Generative AI — Cohort site
Transformers, GPT-class language models, prompt engineering, LoRA fine-tuning, RAG, diffusion models, agents, and the evaluation problem none of this has solved.
Transformers, GPT-class language models, prompt engineering, LoRA fine-tuning, RAG, diffusion models, agents, and the evaluation problem none of this has solved.
| Level | Graduate |
|---|---|
| Instructor | Dr. Yaé Ulrich Gaba |
| Meeting pattern | Mondays + Wednesdays, 14:00–16:00 lecture · Fridays 14:00–15:00 paper discussion (Africa/Lagos UTC+1) |
Prerequisites
Deep learning at the level of one prior course. PyTorch fluency. Comfortable reading recent NeurIPS / ICLR papers. Familiarity with the transformer architecture is a plus but not required — week 2 builds it.
Grading
Four labs (40%) · two paper-discussion reviews (15%) · final deployed agent or RAG system (45%).
Reading
No standard textbook — the field moves too fast. Reading list is curated weekly from arXiv.
A note on freshness
Generative AI moves fast enough that the reading list, lab tooling, and code lab versions are reviewed and updated at the start of every cohort. The structure below is stable; the specific models, frameworks, and benchmarks are not.
What this site is and isn’t
The bilingual notes (linked above) are the reference text. This cohort site is the operational layer: every week page has the lecture topic, the readings to do beforehand, the problem set or code lab, and any paper discussion. The schedule and weeks are generated from a single data file (_data/ia-generative.yml), so the same source drives the landing, the schedule, and every week page. If you are reading along without being in a cohort, the week pages still work as a self-study guide; the deliverables become optional, but the readings and lecture topics are the same.

DATA PROVIDED
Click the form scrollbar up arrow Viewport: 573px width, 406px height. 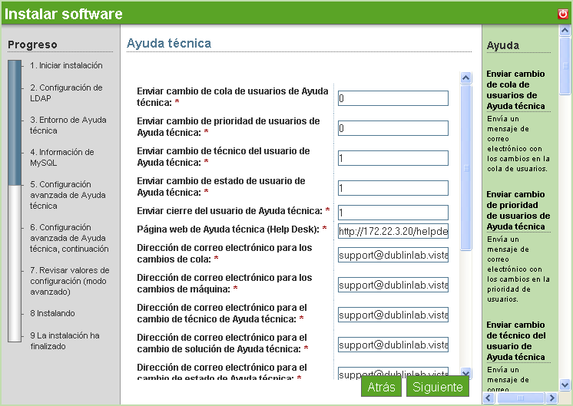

PROMPT 1
From the generative AI course page, return the part that opens with the words containing "A note on freshness" and closes with "benchmarks are not.".
PROMPT 2
For each statement, say whether the generative AI course page agrees with it, answering yes or no and quoting the deciding words: (a) The course relies on a standard textbook. (b) Students must already be familiar with the transformer architecture. (c) The final deployed agent or RAG system is worth 45% of the grade.
PROMPT 3
According to the generative AI course page, why is familiarity with the transformer architecture not required before the course?

ANSWER SPACE 1
A note on freshness
Generative AI moves fast enough that the reading list, lab tooling, and code lab versions are reviewed and updated at the start of every cohort. The structure below is stable; the specific models, frameworks, and benchmarks are not.

ANSWER SPACE 2
(a) No: "No standard textbook — the field moves too fast."
(b) No: "Familiarity with the transformer architecture is a plus but not required — week 2 builds it."
(c) Yes: "final deployed agent or RAG system (45%)."

ANSWER SPACE 3
Familiarity with the transformer architecture is not required because week 2 of the course builds it.